-- Exercise requirements --
From the entries below, output the line with "Given: Click the blue 搜索 button" and each following line up to and including the line with "You are a computer-use agent. The image", exactly as written.

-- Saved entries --
____

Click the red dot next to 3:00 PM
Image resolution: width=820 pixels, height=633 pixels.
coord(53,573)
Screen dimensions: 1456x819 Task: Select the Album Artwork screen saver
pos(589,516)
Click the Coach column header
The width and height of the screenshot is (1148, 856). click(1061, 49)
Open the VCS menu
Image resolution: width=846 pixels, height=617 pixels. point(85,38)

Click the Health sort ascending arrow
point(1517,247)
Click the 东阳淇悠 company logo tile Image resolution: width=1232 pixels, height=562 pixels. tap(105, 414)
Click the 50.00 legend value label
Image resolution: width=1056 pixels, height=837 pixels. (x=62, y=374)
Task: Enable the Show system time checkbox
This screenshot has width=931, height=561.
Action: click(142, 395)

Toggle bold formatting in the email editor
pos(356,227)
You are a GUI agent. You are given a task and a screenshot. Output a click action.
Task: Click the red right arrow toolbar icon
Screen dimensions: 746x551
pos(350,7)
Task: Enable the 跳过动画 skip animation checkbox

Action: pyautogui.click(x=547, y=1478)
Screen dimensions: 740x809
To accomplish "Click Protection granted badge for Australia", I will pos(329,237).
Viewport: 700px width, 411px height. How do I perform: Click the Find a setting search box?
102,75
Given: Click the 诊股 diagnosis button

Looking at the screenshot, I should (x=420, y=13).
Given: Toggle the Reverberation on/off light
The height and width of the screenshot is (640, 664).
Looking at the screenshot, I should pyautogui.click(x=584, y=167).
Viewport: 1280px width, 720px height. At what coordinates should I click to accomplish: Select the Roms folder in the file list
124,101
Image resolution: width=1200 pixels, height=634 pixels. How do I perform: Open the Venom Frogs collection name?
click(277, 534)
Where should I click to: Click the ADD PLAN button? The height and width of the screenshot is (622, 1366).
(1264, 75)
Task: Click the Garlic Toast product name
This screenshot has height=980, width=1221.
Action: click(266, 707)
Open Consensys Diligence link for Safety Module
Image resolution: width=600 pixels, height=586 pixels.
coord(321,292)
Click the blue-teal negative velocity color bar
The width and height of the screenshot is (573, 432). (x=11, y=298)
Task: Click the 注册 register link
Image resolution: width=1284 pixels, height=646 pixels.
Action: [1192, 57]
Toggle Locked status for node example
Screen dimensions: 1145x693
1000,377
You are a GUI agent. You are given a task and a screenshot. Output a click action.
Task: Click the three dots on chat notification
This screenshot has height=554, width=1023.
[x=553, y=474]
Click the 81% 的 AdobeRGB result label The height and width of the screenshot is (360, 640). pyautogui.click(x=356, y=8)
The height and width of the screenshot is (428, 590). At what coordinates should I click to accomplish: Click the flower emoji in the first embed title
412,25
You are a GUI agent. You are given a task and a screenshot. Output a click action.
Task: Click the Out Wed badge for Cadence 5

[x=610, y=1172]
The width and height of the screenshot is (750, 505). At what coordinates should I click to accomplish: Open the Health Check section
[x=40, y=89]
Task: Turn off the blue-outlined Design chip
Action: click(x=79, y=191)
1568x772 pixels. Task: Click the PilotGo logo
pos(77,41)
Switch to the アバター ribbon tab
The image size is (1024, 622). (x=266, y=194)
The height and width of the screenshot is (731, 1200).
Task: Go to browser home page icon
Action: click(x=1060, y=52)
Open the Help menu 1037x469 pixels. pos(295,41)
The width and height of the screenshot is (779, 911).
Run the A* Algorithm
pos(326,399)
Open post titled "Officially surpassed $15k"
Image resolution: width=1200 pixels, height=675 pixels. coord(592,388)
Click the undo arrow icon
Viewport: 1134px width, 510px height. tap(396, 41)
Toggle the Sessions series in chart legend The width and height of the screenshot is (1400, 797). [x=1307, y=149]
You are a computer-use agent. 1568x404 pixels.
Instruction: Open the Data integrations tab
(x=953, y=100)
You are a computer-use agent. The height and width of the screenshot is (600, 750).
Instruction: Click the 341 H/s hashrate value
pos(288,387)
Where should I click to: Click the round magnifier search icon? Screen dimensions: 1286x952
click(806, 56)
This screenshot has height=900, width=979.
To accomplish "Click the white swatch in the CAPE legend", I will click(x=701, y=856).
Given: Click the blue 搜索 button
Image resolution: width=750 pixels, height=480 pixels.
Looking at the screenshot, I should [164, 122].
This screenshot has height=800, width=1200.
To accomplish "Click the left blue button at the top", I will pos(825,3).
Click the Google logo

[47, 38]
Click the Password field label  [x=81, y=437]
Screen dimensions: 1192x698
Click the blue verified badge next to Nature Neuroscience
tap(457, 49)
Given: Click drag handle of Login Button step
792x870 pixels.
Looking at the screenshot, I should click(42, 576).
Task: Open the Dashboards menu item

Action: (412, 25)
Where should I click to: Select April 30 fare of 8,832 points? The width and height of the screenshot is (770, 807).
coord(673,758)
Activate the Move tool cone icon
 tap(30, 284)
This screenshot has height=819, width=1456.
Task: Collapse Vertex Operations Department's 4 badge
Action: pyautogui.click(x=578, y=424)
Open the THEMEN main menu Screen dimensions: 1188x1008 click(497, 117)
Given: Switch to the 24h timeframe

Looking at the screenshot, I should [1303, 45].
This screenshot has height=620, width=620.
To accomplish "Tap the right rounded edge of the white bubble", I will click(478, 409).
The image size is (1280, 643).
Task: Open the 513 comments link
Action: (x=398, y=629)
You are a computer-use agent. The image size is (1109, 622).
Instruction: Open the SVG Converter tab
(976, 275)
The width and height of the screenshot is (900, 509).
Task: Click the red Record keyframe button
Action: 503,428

____

-- Solution for this exercise --
Given: Click the blue 搜索 button
Image resolution: width=750 pixels, height=480 pixels.
Looking at the screenshot, I should [164, 122].
This screenshot has height=800, width=1200.
To accomplish "Click the left blue button at the top", I will pos(825,3).
Click the Google logo

[47, 38]
Click the Password field label  [x=81, y=437]
Screen dimensions: 1192x698
Click the blue verified badge next to Nature Neuroscience
tap(457, 49)
Given: Click drag handle of Login Button step
792x870 pixels.
Looking at the screenshot, I should click(42, 576).
Task: Open the Dashboards menu item

Action: (412, 25)
Where should I click to: Select April 30 fare of 8,832 points? The width and height of the screenshot is (770, 807).
coord(673,758)
Activate the Move tool cone icon
 tap(30, 284)
This screenshot has height=819, width=1456.
Task: Collapse Vertex Operations Department's 4 badge
Action: pyautogui.click(x=578, y=424)
Open the THEMEN main menu Screen dimensions: 1188x1008 click(497, 117)
Given: Switch to the 24h timeframe

Looking at the screenshot, I should [1303, 45].
This screenshot has height=620, width=620.
To accomplish "Tap the right rounded edge of the white bubble", I will click(478, 409).
The image size is (1280, 643).
Task: Open the 513 comments link
Action: (x=398, y=629)
You are a computer-use agent. The image size is (1109, 622).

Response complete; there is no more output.